Are there things that I wish I could change? Hardly a moment passes, that I don’t wish I could change something… even about that moment. 🙂 Maybe it’s my self-diagnosed OCD and/or perfectionistic tendencies that cause me to put that kind of pressure on myself. I wish I knew. If I did know, how would it make things better?
By the looks of my blog, one might presume that I have nothing to share or haven’t had time to write or… what DO you think? Since I haven’t blogged in so long, I’ll be surprised if anyone even reads this.
Life has kept going at the speed of light, or at least it seems like it. I now have a full time job and live in a two-bedroom house at the end of dead-end street. My ‘husband’ and I have still not filed for divorce. Some people seem to think, “what’s taking so long?” Others seem to think, “are you planning on reconciling?” And further still, there are other reactions that seem to have me re-thinking things… as if I needed a reason to THINK more! 😛
I tend to self-analyze and psycho-analyze myself quite a bit. Some would say I need to just ‘chill’ and NOT think so much. So, what IS the answer? I’m a born-again believer in Jesus Christ, so I know what THE answer is. (I hesitate to call myself a Christian lest someone think I’m one who thinks I’m “holier than thou’. But, that’s a whole other discussion.) However, just knowing THE answer doesn’t always answer all of the other questions. I feel that some of my fellow born-again believers would disagree with me. And, that’s fine. We each have our opinions.

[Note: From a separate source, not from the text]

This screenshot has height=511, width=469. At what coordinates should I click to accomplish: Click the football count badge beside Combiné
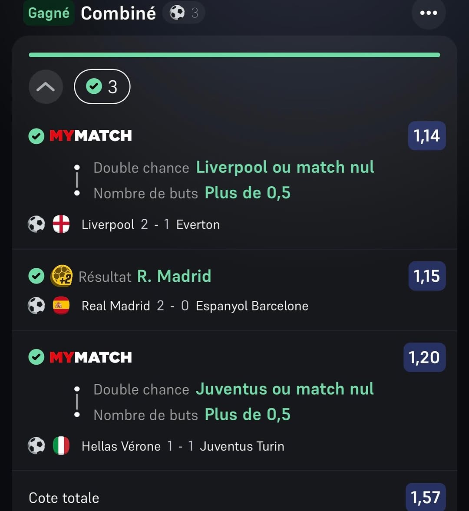[184, 13]
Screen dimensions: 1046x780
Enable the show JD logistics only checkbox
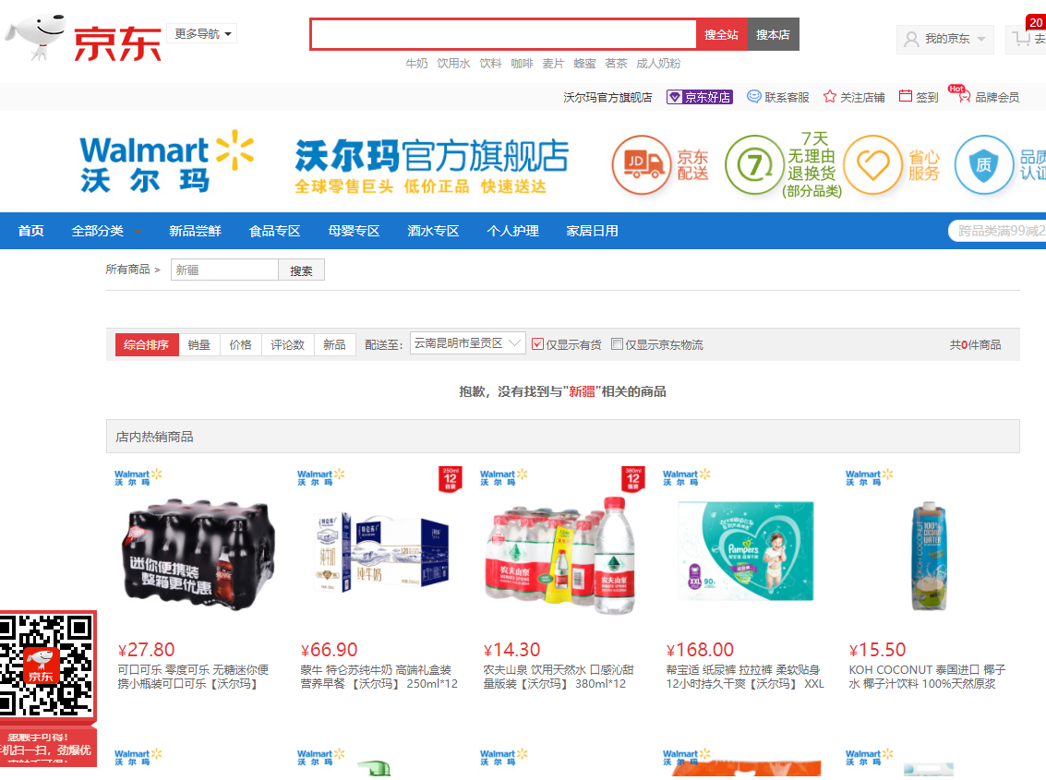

Soooo… why am I blogging at this particular moment? I don’t really know. I would like to see what others’ opinions are of what I write. I enjoy blogging and writing in general. I sometimes long to be a writer or author of books, or at least magazine articles. I don’t know if I ‘qualify’ or if my writing would be considered article-worthy or book-worthy. But, thanks for reading my blog at least. 🙂
I started out tonight wanting to write a blog entry about whatever came to mind. However, I’m not able to do that… partly because I do not feel the freedom to write whatever comes to mind. I know that my soon-to-be ex-husband reads this, and who knows if he tells anyone about what I write. That’s a bit disconcerting. If any of you have ever gone through a divorce while being a blogger, I’m curious to know your ‘take’ on what you did and didn’t include on your blog during the process. Thankfully, my ex and I are being civil with each other and not trying to gain the upper hand in our unfortunate circumstance. Obviously, I’m opening the proverbial can of worms even by creating THIS post, but this is me. Take me or leave me. 🙂
…especially when I don’t know where the post is going/will go/has gone.
I am in awe at the candidness and clarity with which Wendy shares her view of marital struggles. Perhaps Surely we could can give God the credit for her communication abilities.
Thank You, God, for speaking to us through Your servant, Wendy. May people “take it” in the spirit in which it is intended. Thank You for Your love, grace, and forgiveness.